O'Malley has a strong, pro-environment record. Grist calls him a "climate hawk" and published a great profile on O'Malley's environmental action as governor.

So what does being a "climate hawk" entail? In 2006, he signed a law aimed at reducing Maryland's carbon emissions by 25 percent from 2006 levels by 2020 and created ClimateStat, a program with quarterly meetings to monitor the reduction. O'Malley also focused on projects like cleaning up the Chesapeake Bay, planting more trees on both public and private land, adopting the Clean Cars Act, and expanding public transit.

Also, according to Grist, he has the trust of Maryland environmental activists.

“I deal with a lot of politicians in my work as a climate advocate,” Director of the Chesapeake Climate Action Network, Mike Tidwell, told Grist. “Martin O’Malley, more than any politician I know, really loses sleep over climate change. He is deeply concerned about climate change and his actions over the last eight years reveal that. He’s pushed the envelope more than anyone I’ve seen."

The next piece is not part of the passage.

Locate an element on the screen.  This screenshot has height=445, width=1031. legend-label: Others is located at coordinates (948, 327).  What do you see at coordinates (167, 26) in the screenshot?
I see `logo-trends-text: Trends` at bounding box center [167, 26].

O'Malley's pitfalls include proposing a trash-to-energy program in the majority African American city of Baltimore, upsetting environmental justice activists, who point out that it would worsen already polluted air. At the end of his time in office, O'Malley also allowed limited fracking, but some see that as a preemptive measure to implement strict fracking regulations prior to a pro-fracking governor coming into office. (That Republican, it turns out, is okay with a recently passed fracking ban in the state.) Environmentalists were also frustrated with the delayed action on reducing phosphorous runoff into the bay. "The rules were intended to limit how much chicken manure farmers may use as fertilizer," the Baltimore Sun explains. "When it rains, the runoff washes phosphorus into the bay." These rules didn't go into effect until the very end of his term.